Uxe either ignored the reference or was unfamiliar with it. “Yes. The current camera view is perpendicular to the surface of the wormhole so it can see through the hole in space to the other side. Previously, our viewpoints of the wormholes through the windows were nearly edge-on. At that angle, what we saw was in effect a perfect mirror as it was impossible to perceive the ‘sides’ of the rip through spacetime.”

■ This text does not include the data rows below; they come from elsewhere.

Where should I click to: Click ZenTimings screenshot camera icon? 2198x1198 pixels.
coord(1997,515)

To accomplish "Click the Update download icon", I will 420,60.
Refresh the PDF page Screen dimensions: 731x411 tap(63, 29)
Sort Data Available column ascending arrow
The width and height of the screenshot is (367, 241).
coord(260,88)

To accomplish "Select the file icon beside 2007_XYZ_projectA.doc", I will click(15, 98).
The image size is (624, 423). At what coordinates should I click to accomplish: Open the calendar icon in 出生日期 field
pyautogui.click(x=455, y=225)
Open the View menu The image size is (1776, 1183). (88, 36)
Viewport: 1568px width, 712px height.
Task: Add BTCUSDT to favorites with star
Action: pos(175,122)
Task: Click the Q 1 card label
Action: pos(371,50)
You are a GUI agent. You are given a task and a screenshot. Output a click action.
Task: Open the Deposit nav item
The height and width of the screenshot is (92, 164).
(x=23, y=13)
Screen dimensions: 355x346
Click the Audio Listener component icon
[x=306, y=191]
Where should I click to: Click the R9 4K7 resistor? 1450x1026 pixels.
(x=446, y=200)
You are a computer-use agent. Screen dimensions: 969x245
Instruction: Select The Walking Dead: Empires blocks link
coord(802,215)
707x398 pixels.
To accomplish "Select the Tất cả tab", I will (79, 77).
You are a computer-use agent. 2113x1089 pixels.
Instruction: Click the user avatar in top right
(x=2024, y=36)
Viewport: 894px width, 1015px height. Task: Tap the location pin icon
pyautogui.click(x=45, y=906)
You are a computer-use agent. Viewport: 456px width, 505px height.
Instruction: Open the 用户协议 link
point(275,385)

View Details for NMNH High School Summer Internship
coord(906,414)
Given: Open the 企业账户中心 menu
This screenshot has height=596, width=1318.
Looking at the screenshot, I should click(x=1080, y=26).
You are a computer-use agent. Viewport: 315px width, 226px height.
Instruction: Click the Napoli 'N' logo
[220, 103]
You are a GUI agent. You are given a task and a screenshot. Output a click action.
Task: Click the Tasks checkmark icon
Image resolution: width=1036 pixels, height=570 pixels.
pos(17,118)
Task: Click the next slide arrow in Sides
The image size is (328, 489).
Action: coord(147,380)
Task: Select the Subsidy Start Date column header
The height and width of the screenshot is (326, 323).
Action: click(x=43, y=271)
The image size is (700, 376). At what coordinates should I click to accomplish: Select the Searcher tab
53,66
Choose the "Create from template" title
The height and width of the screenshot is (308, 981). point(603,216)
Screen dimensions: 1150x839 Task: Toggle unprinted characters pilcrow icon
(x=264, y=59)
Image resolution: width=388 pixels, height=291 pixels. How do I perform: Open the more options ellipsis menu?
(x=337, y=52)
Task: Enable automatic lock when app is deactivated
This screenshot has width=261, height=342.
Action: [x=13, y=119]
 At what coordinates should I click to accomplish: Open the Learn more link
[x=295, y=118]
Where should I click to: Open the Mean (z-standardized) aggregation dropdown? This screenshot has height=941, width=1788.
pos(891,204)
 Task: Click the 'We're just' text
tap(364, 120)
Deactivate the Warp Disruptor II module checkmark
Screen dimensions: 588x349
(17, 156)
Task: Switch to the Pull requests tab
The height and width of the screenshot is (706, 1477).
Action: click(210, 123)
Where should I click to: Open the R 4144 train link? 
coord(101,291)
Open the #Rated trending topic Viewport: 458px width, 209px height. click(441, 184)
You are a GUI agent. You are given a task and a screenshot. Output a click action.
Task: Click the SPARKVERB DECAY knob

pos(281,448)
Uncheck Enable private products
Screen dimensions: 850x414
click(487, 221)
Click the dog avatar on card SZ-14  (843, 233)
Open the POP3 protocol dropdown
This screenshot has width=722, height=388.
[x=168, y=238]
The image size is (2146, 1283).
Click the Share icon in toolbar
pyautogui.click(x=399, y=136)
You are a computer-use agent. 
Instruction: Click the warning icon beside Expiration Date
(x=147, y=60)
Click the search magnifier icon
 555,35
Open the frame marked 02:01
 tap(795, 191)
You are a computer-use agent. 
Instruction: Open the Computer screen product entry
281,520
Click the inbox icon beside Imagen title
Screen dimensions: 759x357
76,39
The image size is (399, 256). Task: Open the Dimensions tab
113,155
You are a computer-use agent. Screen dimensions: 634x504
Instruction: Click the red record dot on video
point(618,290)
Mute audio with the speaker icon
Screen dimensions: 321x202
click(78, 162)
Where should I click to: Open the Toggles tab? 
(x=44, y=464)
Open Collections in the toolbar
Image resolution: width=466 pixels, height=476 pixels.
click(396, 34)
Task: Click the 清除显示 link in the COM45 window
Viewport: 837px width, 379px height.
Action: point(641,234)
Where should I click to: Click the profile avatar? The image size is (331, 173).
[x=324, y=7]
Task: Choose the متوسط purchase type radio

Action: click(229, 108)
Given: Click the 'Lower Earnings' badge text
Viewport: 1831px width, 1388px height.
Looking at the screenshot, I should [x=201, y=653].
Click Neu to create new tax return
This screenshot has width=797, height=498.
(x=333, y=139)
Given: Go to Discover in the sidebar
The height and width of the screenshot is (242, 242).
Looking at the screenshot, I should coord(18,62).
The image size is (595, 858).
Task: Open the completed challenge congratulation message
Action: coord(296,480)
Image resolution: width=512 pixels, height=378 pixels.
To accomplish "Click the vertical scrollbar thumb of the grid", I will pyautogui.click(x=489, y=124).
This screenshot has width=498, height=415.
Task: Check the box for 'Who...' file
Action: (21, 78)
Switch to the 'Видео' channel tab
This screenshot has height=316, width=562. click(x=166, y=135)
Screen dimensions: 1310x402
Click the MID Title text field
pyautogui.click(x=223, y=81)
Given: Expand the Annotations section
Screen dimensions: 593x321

She continued after a short pause to see if I was following. “Only if our viewpoint is within a few degrees of perpendicular, as the camera is showing now, can you see through the wormhole. I am not sure but I suspect that there is a funneling or lensing effect caused by the local gravimetric distortions. Regardless, if your view is from roughly above, you can see through the hole in space.”
The drone was lowering the camera into the wormhole. Out the window, I saw the moment the camera dropped through the chrome disc and disappeared. In the display, I saw the view of the starfield expand as it did so. Now on the other side, the camera swiveled around, and the starfield shifted. An object appeared which was moving against the starfield.
It looked like an approaching spaceship! Moments later I recognized the ship. It was Prancer! Uxe had sent the camera out to a location near the parking orbit of the torch ship. This time I was able to emit an audible, “Wow!”
The camera had to rotate quickly to track the spaceship. In seconds it had grown large and now was beginning to recede from view. A new alarm sounded at the console and I saw the space drone start to rise in the chamber, pulling the rod and camera out of the wormhole. The chrome disc winked out suddenly and the camera view cut off. Again, I felt momentarily dizzy.